Likewise, systems such as an airport’s energy center most often are remotely monitored to ensure functionality of mission- critical services. Remote monitoring, however, also entails connectivity to external sources and networks, thus exposing the monitored network to attack.

Unfortunately, it has been proven time and again that even with the use of security products such as firewalls, intrusion detection and prevention systems, there is never a guarantee of full protection against attacks because all software and logic-based solutions are vulnerable and prone to remote manipulation. Considering that airports and airplanes are some of the most lucrative terrorist targets, the premise must be that a lot of effort would be invested in order to overcome potential threats. Therefore, none of the above-mentioned solutions provide the adequate level of security required to protect airport mission-critical networks.

Unidirectional Protection
When dealing with airport security, one must deploy a powerful and absolute security solution that is not vulnerable to standard attack technologies and is immune to software flaws, bugs and, of course, human errors. To fully protect such networks, a foolproof and futureproof solution is required. Unidirectional connectivity is the only security solution that can provide full protection to such remote monitoring networks.

A unidirectional connection, also referred to as a one-way link, is a communication appliance that allows data to pass through in one direction only. Thus, video streams and camera metadata can be transferred only from a camera to the airport’s surveillance network, and not vice versa. Similarly, there would be no bidirectional connection with air traffic control networks, and thereby threats of cyber attacks would be completely eliminated. As for an airport’s energy centers, data necessary for monitoring will be passed from the energy center to the monitoring network or to third-party maintenance and control centers, but not vice versa. Therefore, once more, no online attack against the energy center would be possible.

The point in each of these scenarios is that where data must logically flow in one direction only, a unidirectional link can be implemented, enforcing strict security without impairing functionality.

Innovative Security
A secure unidirectional communication system must enforce its unidirectional data flow by means of physical hardware as opposed to software and other logical ways. The system is comprised of two hardware components that are physically capable of communicating with each other, one way only. One component can only transmit to the other, and not vice versa.

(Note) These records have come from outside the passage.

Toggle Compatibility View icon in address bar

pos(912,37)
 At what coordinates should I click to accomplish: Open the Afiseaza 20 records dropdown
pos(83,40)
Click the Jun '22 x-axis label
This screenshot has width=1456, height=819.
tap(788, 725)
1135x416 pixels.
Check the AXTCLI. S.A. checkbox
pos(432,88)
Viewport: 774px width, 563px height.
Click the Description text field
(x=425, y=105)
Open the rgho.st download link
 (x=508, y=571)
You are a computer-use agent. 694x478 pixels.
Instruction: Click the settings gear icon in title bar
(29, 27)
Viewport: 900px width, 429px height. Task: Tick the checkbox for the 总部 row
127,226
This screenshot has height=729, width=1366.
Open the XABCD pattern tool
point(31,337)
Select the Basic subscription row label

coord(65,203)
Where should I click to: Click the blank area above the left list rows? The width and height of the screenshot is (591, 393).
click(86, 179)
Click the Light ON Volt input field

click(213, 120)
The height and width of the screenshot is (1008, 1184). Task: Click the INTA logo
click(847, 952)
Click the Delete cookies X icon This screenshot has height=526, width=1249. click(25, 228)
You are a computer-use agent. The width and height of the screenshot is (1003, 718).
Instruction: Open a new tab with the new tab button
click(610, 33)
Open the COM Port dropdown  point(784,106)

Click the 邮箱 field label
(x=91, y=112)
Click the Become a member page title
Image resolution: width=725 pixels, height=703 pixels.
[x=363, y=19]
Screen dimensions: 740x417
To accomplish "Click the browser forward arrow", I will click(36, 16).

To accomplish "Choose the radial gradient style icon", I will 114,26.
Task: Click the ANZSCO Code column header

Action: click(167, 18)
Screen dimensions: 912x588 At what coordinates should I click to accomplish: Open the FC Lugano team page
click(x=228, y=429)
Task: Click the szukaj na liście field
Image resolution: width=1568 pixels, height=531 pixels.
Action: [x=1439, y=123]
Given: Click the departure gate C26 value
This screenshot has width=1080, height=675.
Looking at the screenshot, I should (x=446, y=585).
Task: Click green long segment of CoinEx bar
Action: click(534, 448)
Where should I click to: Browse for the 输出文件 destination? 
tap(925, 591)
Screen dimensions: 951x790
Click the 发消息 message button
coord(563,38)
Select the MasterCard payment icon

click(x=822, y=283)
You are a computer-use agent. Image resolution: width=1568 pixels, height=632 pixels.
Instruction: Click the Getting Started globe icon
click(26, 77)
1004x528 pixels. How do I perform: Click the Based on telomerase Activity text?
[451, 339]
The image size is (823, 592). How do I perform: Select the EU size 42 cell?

This is accomplished by connecting the two components via fiber-optic cable with the transmitting component having only a transmitter—a laser LED—and the receiving unit having only a receiver—a photoelectric cell. In such a way, data can physically flow only from the transmitter to the receiver.

To facilitate reliable data transfer over a unidirectional medium, a unique communication protocol must be implemented. This protocol adds communication reliability, as well as another layer of security to the system, by allowing transfer of the payload. For example, raw video data in IP video surveillance only means stripping it from headers and other protocol fields commonly used to facilitate malicious attacks.

Based on patent-pending technology, this unidirectional connectivity concept can be implemented for securely transmitting any type of remote monitoring data, be it video streams, air traffic control data or any other type of data pertaining to remote monitoring scenarios. In every scenario, the unidirectional link will enable data to flow securely from the sensor to the monitoring network or monitoring and control center.

As the data will be flowing only one way, there will be no threat of online hacking attacks. There simply will be no return link at the hacker’s disposal.

Airport security officials should use the added advantages technology offers them when battling terrorism, crime or accidents. The solution lies with the only available foolproof and future-proof security technology—unidirectional connectivity.